▸ STATED TASK
Copy the records below word for word, starting at the line that contains "Click pencil 編集" and ending at the line that contains "The image size is (1001, 537).", with both of those lines included.

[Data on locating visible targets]
________________________
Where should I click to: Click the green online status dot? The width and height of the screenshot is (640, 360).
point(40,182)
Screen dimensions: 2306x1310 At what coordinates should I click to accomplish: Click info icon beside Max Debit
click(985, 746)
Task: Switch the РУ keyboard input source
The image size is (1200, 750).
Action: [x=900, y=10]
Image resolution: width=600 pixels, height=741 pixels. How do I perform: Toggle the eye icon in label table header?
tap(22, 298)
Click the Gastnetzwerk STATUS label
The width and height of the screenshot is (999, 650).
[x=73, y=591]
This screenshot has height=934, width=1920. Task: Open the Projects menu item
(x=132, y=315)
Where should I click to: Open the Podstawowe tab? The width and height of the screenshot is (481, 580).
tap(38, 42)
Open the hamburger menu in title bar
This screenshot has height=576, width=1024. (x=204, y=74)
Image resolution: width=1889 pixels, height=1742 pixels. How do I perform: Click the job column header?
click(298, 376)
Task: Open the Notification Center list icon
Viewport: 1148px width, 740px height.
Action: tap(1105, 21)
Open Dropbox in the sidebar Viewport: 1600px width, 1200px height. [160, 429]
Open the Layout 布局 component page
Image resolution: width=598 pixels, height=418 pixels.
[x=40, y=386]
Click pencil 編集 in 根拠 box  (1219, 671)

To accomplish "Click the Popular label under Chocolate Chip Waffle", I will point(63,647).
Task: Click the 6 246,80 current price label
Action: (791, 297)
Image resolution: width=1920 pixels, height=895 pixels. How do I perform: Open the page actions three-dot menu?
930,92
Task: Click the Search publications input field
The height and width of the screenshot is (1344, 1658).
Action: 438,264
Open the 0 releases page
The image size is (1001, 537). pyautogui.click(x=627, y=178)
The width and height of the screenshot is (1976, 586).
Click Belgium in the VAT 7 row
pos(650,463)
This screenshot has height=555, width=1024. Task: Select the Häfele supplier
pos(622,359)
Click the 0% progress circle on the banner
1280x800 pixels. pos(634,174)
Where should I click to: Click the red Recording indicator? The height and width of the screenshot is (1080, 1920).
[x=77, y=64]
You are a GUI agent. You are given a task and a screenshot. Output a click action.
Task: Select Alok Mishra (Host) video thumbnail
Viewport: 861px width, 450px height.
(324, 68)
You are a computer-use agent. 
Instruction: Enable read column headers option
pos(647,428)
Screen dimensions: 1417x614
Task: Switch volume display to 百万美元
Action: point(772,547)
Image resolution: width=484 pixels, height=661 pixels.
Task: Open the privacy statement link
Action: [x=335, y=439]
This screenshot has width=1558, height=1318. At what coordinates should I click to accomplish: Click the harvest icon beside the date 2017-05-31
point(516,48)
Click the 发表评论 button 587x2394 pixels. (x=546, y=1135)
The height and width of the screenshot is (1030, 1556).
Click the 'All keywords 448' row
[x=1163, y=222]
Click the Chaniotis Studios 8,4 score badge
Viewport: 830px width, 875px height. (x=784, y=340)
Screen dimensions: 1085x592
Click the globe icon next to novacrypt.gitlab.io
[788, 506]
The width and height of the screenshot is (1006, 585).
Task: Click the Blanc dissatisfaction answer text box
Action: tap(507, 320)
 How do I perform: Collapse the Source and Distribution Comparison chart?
________________________
▸ RESPONSE BELOW
Click pencil 編集 in 根拠 box  (1219, 671)

To accomplish "Click the Popular label under Chocolate Chip Waffle", I will point(63,647).
Task: Click the 6 246,80 current price label
Action: (791, 297)
Image resolution: width=1920 pixels, height=895 pixels. How do I perform: Open the page actions three-dot menu?
930,92
Task: Click the Search publications input field
The height and width of the screenshot is (1344, 1658).
Action: 438,264
Open the 0 releases page
The image size is (1001, 537). pyautogui.click(x=627, y=178)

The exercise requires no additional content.